» **Work to complete**:
Search the records for the string "agent", then copy each line that has it.

» **Data to use**:
>>>

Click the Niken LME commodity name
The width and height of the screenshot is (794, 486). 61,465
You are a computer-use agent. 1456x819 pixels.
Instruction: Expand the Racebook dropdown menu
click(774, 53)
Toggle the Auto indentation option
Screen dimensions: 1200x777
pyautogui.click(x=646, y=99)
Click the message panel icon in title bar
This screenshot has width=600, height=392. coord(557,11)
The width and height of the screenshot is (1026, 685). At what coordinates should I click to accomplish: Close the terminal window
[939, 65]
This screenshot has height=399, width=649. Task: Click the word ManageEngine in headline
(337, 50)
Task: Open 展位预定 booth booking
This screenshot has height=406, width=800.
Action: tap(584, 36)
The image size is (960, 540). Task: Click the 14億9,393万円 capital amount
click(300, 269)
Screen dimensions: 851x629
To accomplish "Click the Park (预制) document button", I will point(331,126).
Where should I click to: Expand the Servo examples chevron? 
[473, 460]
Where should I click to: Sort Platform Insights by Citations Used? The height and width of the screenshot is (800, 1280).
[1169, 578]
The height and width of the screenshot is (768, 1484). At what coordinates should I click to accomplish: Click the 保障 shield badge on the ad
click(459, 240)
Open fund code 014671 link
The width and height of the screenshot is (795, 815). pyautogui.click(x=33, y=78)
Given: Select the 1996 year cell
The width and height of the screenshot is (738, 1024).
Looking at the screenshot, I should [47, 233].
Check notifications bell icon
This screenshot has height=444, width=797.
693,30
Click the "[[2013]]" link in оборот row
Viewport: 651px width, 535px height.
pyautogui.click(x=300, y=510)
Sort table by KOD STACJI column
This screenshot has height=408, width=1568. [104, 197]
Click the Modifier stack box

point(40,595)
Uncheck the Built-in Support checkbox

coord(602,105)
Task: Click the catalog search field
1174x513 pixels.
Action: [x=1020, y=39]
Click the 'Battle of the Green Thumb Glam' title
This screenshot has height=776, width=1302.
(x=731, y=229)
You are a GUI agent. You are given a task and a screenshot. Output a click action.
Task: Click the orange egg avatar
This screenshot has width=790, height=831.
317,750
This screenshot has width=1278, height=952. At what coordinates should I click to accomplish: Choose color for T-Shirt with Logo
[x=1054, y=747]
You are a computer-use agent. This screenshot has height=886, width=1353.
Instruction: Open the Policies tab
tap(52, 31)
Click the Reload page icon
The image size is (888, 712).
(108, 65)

<<<

» **Solution for this exercise**:
You are a computer-use agent. 1456x819 pixels.
You are a GUI agent. You are given a task and a screenshot. Output a click action.
You are a computer-use agent. This screenshot has height=886, width=1353.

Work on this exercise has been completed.